Not so long ago, the Riviera was spilling over with shows. There was the historic main showroom, plus three smaller ones upstairs (sometimes double-booked) and three or four more sharing its enclosed lounge.
But now? Magician Jan Rouven and his manager say it seems a bit lonely around there.
Rouven’s “Illusions” and the durable Riviera Comedy Club were the only two shows playing during a recent management upheaval, one that included the departure of President Andy Choy, entertainment director Mark Massimino and Tony Bender, who headed marketing and advertising.
The venerable topless revue “Crazy Girls” coincidentally took most of June off to introduce new cast members and dance numbers. The show didn’t make its original goal of returning June 26, but now plans to reopen Wednesday, producer Norbert Aleman says.

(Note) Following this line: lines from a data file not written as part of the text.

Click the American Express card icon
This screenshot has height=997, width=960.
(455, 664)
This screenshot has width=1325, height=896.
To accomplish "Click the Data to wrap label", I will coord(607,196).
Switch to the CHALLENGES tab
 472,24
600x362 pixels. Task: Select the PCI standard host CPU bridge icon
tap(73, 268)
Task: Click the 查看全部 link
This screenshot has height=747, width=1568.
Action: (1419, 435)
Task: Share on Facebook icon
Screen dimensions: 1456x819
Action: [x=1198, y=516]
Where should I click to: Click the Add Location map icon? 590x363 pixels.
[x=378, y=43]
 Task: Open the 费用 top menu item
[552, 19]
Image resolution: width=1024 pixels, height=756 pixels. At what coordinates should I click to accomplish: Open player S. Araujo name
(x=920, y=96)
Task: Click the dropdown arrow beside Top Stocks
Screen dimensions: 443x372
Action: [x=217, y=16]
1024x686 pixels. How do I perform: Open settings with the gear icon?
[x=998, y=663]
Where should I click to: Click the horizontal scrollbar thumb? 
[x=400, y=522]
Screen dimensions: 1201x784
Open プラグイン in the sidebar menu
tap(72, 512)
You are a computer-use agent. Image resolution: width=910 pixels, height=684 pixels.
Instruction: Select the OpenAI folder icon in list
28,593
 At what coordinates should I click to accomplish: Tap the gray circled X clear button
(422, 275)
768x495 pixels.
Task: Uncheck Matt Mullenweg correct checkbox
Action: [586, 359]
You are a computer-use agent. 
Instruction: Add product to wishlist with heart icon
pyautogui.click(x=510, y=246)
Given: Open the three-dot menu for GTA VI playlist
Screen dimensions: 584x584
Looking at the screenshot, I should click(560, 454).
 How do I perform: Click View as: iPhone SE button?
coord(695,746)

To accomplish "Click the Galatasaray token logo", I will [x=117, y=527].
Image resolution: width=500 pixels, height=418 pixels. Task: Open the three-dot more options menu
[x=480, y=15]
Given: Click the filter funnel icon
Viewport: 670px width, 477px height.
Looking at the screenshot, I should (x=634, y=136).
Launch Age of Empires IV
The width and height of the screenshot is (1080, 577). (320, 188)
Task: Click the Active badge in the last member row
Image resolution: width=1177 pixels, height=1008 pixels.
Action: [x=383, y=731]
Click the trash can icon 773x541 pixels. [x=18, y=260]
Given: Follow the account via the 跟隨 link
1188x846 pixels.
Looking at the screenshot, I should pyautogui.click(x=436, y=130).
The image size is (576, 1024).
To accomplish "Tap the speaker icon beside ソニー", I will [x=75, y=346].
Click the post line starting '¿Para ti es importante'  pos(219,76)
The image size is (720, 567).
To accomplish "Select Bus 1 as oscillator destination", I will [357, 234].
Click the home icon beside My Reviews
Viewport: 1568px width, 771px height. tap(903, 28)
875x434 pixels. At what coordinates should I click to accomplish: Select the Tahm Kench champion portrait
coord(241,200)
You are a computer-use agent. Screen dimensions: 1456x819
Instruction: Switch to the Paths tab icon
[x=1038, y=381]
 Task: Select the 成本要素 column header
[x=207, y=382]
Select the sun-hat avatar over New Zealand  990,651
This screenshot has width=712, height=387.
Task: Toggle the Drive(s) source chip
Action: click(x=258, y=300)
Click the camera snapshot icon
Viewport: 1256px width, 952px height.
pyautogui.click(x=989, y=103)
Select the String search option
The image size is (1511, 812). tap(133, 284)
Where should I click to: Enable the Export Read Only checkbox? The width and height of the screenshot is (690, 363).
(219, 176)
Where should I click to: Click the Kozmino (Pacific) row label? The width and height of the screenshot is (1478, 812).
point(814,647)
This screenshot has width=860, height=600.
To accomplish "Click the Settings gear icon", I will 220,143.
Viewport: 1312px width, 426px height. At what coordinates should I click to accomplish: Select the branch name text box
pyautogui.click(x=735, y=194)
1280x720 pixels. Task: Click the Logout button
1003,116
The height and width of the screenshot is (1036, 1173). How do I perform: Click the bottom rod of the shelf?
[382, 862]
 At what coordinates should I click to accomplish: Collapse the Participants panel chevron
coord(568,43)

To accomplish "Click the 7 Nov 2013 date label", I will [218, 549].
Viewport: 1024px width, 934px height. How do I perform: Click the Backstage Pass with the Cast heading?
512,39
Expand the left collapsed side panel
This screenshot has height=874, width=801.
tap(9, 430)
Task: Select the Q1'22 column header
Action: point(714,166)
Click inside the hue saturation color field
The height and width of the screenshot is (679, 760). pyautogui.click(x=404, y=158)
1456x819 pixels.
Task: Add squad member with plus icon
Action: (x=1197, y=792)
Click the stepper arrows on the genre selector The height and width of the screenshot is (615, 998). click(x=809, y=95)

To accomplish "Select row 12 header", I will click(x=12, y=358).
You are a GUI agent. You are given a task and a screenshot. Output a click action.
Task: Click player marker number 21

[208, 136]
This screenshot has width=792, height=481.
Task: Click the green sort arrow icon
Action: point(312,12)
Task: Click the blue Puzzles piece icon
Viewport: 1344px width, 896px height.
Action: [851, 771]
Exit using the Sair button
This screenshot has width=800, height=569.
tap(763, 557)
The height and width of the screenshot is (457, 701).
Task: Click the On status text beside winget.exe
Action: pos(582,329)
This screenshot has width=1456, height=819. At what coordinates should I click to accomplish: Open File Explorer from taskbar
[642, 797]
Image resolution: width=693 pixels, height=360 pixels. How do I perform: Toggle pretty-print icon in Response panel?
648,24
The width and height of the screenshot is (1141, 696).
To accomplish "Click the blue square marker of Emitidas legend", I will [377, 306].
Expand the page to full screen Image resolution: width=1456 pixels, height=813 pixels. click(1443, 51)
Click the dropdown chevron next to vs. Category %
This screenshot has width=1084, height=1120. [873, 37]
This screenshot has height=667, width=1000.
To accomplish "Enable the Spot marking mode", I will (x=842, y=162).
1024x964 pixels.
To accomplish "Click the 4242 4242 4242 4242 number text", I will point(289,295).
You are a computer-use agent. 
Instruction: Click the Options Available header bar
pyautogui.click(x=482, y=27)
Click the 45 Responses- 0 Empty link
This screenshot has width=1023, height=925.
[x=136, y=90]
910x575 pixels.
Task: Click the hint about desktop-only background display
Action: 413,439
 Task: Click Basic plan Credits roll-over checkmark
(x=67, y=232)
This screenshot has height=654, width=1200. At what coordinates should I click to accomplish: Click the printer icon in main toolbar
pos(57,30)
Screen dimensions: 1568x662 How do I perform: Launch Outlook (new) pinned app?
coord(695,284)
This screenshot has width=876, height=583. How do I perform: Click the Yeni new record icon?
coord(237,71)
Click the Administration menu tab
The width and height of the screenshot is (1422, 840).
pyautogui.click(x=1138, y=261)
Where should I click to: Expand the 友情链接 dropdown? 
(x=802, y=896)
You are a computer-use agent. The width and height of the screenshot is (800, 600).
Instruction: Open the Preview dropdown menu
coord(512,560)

Two shows and a comedy club are closer to what a hotel of the Riviera’s size and location can support. But it’s a big change for Rouven, who at one point had two roommates — impressionist Jonathan Clark and comedian Andrew Dice Clay — in his Starlite Theater alone.
“For us nothing has changed. It’s just a weird situation,” says Frank Alfter, Rouven’s manager.
Early in his tenure, Choy explained a dense show lineup as the Riviera’s play to draw outside traffic, since it did not have a nightclub or high-concept restaurant.
Choy was hands-on in booking Smithereens’ frontman Pat DiNizio’s autobiographical show in November 2011. “We needed something different, right? We needed something that was going to drive the market as opposed to follow,” Choy explained then.
But the innovative, outside-the-box residency soon stalled — along with the overall forward motion of the hotel — when it was poorly promoted and marketed. …
Lots of people visit Las Vegas and decide to move here, singers included. We might be seeing more of two.
Saturday brings Jeff Timmons to Mandalay Bay with the reunited 98 Degrees, the pop group that put him on the map. But Timmons can sleep in the Summerlin area house he bought two summers ago.
While 98 Degrees has put out feelers to gauge hotel interest in a residency a la tour-mates Boyz II Men, Timmons also is shopping a reality TV series and live companion show, “Men of the Strip.”
Timmons says that when he guest-hosted the Rio’s Chippendales revue, “I found it very interesting the lifestyles that the guys had. They’re all very unique kinds of guys. Some are teachers, some are husbands, some are rock stars, some are partyers,” he says.
“I wanted to capture that on TV for people to see.” He hopes to start shooting it here when the current tour ends.
On Sunday, Miami-based pop star Jon Secada dropped some hints to his audience at the annual Golden Rainbow benefit that we may be seeing more of him in the desert, too.
His possibilities just might include that newly remodeled, but now empty, showroom at the Tropicana Las Vegas, where management has shown interest in entertainment ideas that continue the Miami theme of the property. …
Saturday night is the loneliest night of the week for Elvis and the boys of the “Million Dollar Quartet.”
An unusual schedule change kicked in this week, making Saturday the day off for the musical at Harrah’s Las Vegas.
Taking Saturday off, instead of performing twice that day, drops the weekly number of shows from eight to seven.
Producers often say Fridays are surprisingly slow, because Southern California weekenders are still driving in at showtime. But this is the rare divergence from the consensus that Saturday is the best-attended night of the week.
“Quartet” spokeswoman Kate Whitely says in this case, “We are seeing our audience coming more midweek. It seems our demographic, which is slightly older, enjoys the ease of the weekday performances.”
“Legends in Concert” also took Saturdays off when it was in the same room. “So while it might seem strange, it might just be normal for this room,” Whitely says.
Dropping to seven shows each week is a summer policy that might change in the fall, when it starts getting dark earlier, she adds. …
Meanwhile, Saturdays just get sudsier over at The Venetian.
It’s many a Las Vegas show that would be better if you see it wasted. Only a fear of repetition stops me from saying as much in more of my reviews. But to have the producers of a show actually admit it?
The campy ’80s musical “Rock of Ages” starts a new promotion on Saturday called “Drink Us Dry Saturdays.” Ticket holders for Saturday late shows can slurp down as much domestic beer as they can in the Palazzo’s Zebra Lounge for two hours before the show.